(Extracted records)
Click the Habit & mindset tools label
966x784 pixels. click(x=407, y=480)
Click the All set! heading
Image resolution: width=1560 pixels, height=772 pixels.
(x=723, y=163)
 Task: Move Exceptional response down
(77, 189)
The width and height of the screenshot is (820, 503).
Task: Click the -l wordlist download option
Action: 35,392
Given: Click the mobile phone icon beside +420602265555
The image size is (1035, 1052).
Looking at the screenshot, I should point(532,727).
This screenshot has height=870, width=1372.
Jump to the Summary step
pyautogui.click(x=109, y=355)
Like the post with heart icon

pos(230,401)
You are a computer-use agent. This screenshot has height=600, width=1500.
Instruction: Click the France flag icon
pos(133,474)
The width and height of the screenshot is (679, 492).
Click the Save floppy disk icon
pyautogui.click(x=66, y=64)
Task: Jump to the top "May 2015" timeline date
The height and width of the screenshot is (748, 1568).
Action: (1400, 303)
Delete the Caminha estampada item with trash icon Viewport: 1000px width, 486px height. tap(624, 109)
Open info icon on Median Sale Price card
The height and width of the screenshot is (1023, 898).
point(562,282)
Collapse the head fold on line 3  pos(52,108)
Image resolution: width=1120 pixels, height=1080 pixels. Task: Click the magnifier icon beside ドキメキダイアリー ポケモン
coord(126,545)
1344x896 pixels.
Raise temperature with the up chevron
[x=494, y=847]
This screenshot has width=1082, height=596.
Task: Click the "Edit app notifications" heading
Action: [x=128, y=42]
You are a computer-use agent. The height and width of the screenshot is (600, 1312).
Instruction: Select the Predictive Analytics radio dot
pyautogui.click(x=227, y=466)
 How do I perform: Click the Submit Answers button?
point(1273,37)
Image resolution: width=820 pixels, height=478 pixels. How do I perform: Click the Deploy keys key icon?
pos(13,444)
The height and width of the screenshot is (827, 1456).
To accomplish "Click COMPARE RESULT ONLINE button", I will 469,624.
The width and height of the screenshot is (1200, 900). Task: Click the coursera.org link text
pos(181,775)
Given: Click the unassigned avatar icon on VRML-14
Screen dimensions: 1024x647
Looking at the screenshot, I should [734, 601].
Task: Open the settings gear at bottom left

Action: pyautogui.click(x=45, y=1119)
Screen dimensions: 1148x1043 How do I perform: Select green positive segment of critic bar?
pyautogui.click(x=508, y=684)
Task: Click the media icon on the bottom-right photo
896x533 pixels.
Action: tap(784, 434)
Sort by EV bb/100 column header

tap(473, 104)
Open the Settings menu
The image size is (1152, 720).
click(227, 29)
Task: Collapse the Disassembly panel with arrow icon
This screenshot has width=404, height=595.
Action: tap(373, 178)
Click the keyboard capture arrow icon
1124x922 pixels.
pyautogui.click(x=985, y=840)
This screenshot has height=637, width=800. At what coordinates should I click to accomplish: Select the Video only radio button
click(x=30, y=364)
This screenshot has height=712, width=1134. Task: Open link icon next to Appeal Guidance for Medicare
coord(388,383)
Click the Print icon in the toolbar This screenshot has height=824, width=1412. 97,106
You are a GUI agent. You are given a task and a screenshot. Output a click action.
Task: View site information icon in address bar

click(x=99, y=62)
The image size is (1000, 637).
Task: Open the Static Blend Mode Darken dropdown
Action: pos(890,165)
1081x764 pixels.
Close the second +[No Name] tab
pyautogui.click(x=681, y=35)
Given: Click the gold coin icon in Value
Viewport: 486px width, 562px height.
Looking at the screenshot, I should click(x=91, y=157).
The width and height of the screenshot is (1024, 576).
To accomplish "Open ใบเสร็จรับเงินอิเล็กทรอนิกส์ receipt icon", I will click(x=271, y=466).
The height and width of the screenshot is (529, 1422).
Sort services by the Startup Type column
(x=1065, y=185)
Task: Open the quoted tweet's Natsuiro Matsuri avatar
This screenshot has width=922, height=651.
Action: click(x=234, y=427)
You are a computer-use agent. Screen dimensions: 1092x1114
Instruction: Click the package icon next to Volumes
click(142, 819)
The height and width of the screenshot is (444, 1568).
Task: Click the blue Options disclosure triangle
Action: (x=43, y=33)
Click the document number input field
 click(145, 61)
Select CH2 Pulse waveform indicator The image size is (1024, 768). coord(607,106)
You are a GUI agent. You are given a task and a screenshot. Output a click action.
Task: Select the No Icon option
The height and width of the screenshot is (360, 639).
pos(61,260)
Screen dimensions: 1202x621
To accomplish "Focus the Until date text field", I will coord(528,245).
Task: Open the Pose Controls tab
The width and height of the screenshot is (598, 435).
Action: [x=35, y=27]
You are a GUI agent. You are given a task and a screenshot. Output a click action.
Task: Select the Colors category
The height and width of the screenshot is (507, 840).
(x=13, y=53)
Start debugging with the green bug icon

» **TASK PROMPT**
The lines from the one with "You are a computer-use agent. Screen" through the end of the data above are to be set down exactly, with both boundary lines included and no other lines.

» **TASK RESPONSE**
You are a computer-use agent. Screen dimensions: 1092x1114
Instruction: Click the package icon next to Volumes
click(142, 819)
The height and width of the screenshot is (444, 1568).
Task: Click the blue Options disclosure triangle
Action: (x=43, y=33)
Click the document number input field
 click(145, 61)
Select CH2 Pulse waveform indicator The image size is (1024, 768). coord(607,106)
You are a GUI agent. You are given a task and a screenshot. Output a click action.
Task: Select the No Icon option
The height and width of the screenshot is (360, 639).
pos(61,260)
Screen dimensions: 1202x621
To accomplish "Focus the Until date text field", I will coord(528,245).
Task: Open the Pose Controls tab
The width and height of the screenshot is (598, 435).
Action: [x=35, y=27]
You are a GUI agent. You are given a task and a screenshot. Output a click action.
Task: Select the Colors category
The height and width of the screenshot is (507, 840).
(x=13, y=53)
Start debugging with the green bug icon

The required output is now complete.